> **REQUIRED WORK**:
All lines from the one that has "The height and width of the screenshot is (411, 1258)." onward to the end of the records below are to be returned exactly; pictures are to be skipped.
Content starts
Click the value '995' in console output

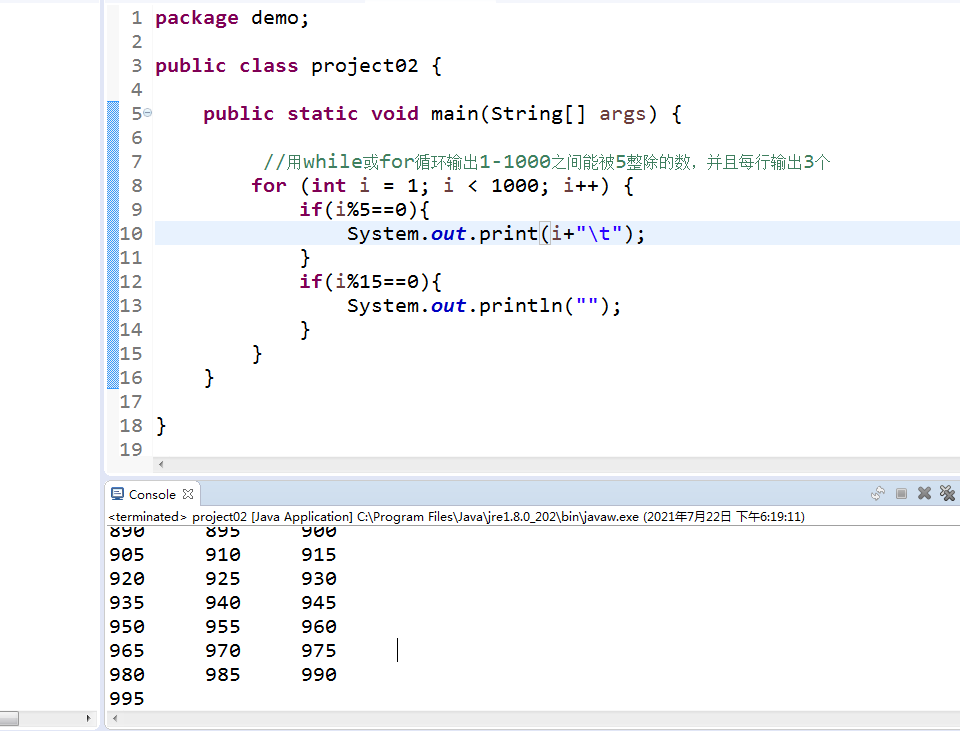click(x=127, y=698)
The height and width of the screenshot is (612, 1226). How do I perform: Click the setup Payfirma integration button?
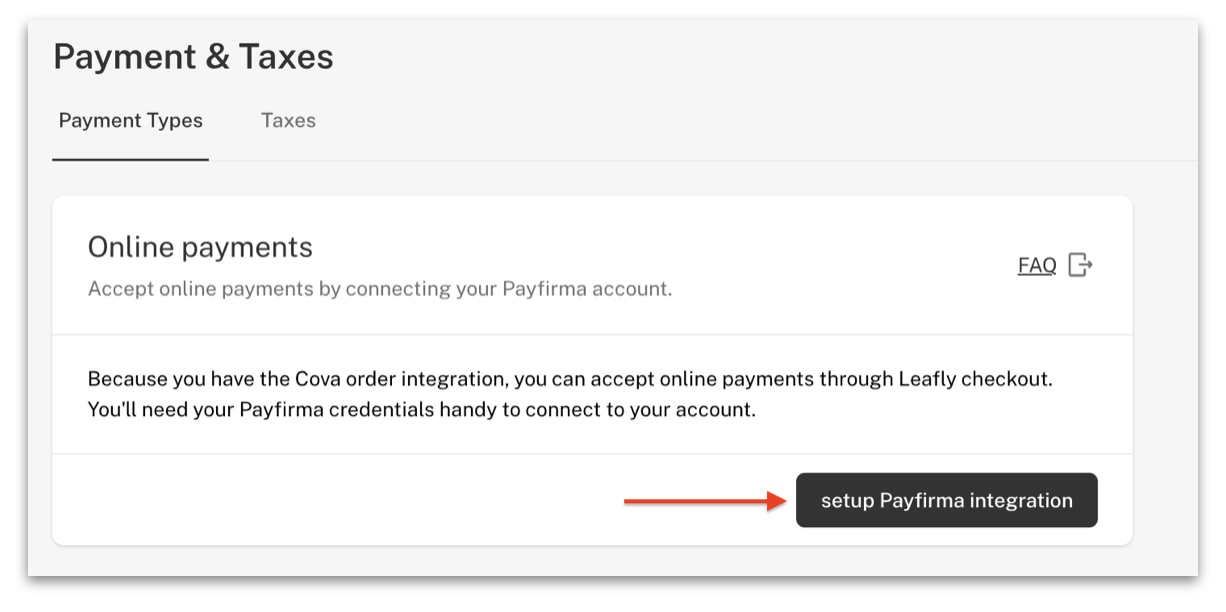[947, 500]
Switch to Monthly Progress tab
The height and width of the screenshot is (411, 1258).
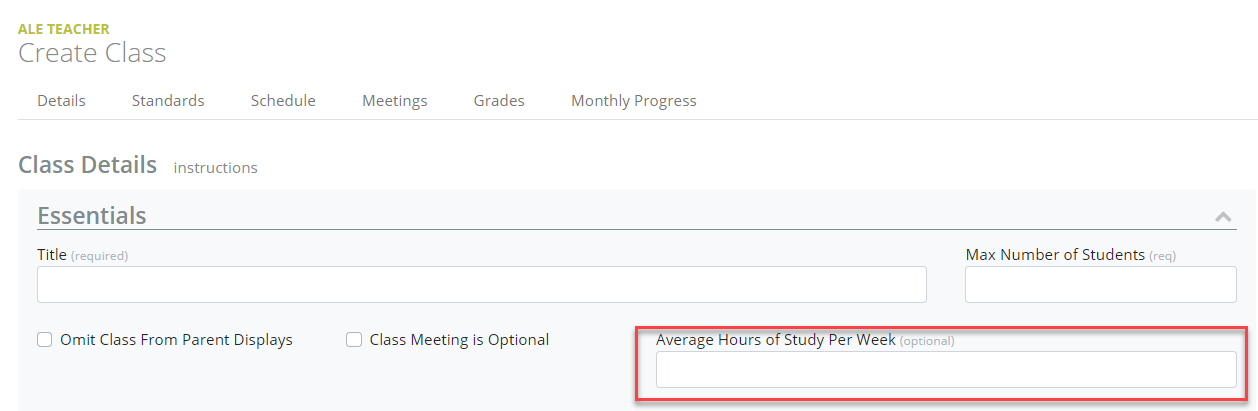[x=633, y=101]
Content ends
> **TASK RESPONSE**:
The height and width of the screenshot is (411, 1258).
[x=633, y=101]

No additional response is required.